My rating: 4 of 5 stars
Source: I purchased a copy of this book.
Genre: Historical Christian Fiction
Book Description: Tracie Peterson Begins Compelling New Series Set on the 1840s Frontier
Grace Martindale has known more than her share of hardship. After her parents died, raising her two younger sisters became her responsibility. A hasty marriage to a minister who is heading to the untamed West seemed like an opportunity for a fresh start, but a cholera outbreak along the wagon trail has left Grace a widow in a very precarious position.
Having learned natural remedies and midwifery from her mother, Grace seeks an opportunity to use her skills for the benefit of others. So when she and her sisters arrive at the Whitman mission in "Oregon Country," she decides to stay rather than push on.
With the help of Alex Armistead, a French-American fur trapper, Grace begins to provide care for her neighbors, including some of the native populace. But not everyone welcomes her skills--or her presence--and soon Grace finds herself and those she loves in more danger than she imagined possible.
My thoughts: The trials of the settlers of the Western Frontier were not easy. This book takes a look at a time in history when the "whites" and the "Indians" were in conflict. It follows a young woman, Grace Martidale, and her sisters as they follow the Oregon Trail.
I appreciated that this book did not gloss over details of life for the people.
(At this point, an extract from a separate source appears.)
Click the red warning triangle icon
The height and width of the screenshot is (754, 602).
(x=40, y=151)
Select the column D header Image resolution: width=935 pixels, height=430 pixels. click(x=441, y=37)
Part of this book focuses on the Whitman Mansion Massacre. The book looks at the tensions that led up to it, the plight of the victims, and the aftermath. It isn't pretty. Tracie Peterson stays true to the history and covers the treatment of the hostages (including rape, without details). It was a violent action and that is described as well. If anything, it gave me an appreciation for history and for the people who were brave enough to leave their homes and security to settle the frontier.
Grace is a healer. She and her sisters stay at the mansion due to an outbreak of the measles on the trail. She is compassionate and brave. The romance between her and a trapper, Alex, is sweet. It doesn't come close to being rushed. In some ways it was a little slow for me.
I think that Tracie Peterson did a great job at describing the position of both sides of the conflict. There was so much misinformation and hurt egos. This book touched me and reminds me that sometimes we need to learn of the unpleasant points in history so that it doesn't happen again. I can relate this to so many social and political point in our wold today and see that we still have a long way to go.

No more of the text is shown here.